A Justiça de Santa Fé do Sul condenou Angelo Vendit Filho a dois anos de reclusão, em regime fechado, e 20 dias-multa pelo furto de fiação de um veículo. O crime ocorreu em uma auto elétrica localizada no Auto Posto Cantina. A sentença, proferida em 6 de agosto de 2025 pelo juiz José Gilberto Alves Braga Junior, negou ao réu o direito de recorrer em liberdade.
De acordo com o processo, o furto foi descoberto pelo proprietário do estabelecimento ao retornar de um feriado. A fiação interna do motor de um carro de cliente havia sido subtraída. As imagens das câmeras de segurança mostraram o acusado, já conhecido no meio policial por “prática reiterada de crimes contra o patrimônio”, entrando por baixo do veículo para cometer o delito.
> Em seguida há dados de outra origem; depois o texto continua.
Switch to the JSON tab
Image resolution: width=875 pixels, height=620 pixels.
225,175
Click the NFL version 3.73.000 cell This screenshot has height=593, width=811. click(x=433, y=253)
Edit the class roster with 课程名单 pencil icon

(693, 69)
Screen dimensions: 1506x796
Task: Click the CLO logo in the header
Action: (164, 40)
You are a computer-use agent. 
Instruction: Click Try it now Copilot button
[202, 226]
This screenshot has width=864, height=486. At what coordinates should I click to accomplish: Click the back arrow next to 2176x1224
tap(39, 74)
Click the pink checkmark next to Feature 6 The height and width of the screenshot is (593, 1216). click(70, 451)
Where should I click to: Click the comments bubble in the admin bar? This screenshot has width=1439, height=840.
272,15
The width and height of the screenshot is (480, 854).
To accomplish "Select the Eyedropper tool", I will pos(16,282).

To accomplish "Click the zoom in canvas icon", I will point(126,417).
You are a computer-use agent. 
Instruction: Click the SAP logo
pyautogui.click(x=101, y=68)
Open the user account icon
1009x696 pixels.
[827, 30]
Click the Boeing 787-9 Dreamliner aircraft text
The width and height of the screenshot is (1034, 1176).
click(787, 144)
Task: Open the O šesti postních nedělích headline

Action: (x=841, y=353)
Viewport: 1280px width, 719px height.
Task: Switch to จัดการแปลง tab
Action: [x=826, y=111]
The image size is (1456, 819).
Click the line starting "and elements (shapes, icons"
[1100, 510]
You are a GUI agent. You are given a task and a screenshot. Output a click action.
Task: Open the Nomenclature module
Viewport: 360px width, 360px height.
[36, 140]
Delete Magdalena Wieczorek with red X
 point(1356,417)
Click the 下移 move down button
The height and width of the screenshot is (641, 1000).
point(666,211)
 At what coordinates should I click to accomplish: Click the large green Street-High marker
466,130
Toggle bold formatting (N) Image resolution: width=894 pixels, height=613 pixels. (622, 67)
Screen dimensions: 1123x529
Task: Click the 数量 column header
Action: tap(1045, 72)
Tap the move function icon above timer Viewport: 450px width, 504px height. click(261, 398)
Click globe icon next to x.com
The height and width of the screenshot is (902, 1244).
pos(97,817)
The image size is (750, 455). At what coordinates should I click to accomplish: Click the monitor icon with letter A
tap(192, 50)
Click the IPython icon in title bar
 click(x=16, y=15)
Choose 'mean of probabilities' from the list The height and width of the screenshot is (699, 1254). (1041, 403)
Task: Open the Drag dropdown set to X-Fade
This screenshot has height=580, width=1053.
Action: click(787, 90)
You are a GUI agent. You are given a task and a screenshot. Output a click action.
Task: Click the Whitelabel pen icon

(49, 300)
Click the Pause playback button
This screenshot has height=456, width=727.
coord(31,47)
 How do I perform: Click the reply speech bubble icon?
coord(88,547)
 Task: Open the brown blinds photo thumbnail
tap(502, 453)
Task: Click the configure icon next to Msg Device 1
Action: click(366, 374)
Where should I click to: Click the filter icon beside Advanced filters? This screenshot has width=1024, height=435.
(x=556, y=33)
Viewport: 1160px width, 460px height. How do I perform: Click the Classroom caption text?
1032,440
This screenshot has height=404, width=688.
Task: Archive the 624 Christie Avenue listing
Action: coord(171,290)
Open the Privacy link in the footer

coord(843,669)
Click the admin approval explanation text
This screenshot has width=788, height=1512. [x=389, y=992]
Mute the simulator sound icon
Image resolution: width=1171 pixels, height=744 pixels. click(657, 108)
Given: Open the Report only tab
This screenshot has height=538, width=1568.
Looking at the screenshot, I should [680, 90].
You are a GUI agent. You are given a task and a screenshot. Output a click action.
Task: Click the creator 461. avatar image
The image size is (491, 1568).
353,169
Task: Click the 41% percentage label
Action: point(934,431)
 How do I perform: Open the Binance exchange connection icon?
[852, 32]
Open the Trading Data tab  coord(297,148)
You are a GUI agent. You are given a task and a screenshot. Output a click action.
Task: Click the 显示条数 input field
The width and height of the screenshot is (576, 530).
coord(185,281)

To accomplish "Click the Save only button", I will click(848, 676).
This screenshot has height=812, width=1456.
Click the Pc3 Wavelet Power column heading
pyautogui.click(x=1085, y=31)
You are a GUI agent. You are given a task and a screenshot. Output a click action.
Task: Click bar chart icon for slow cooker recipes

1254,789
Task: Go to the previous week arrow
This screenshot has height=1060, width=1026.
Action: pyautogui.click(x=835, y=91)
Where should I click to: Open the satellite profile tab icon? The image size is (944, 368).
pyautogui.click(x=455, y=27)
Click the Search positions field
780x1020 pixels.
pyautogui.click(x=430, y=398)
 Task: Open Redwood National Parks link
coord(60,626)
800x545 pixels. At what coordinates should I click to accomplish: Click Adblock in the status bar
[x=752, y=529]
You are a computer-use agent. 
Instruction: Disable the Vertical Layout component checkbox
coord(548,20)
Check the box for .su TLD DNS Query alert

A Polícia Militar localizou Angelo, que, inicialmente, negou o crime. No entanto, após ser confrontado com as filmagens, ele confessou o furto, admitindo que queimou os fios para vender o cobre e comprar drogas. Em sua defesa, o réu alegou ter sido agredido pelos policiais para confessar e solicitou a aplicação do princípio da insignificância.
O juiz rechaçou as alegações da defesa. A alegação de violência policial foi considerada uma “narrativa isolada”, sem provas, uma vez que o réu não buscou atendimento médico. O princípio da insignificância foi negado em razão da extensa ficha criminal de Angelo, que possui nove condenações definitivas, sendo oito por delitos patrimoniais. A reincidência foi considerada agravante e a confissão extrajudicial, atenuante, resultando na pena final.
Diante dos antecedentes e da reincidência, o juiz estabeleceu o regime fechado para o cumprimento da pena e negou o recurso em liberdade, mantendo a prisão preventiva do réu.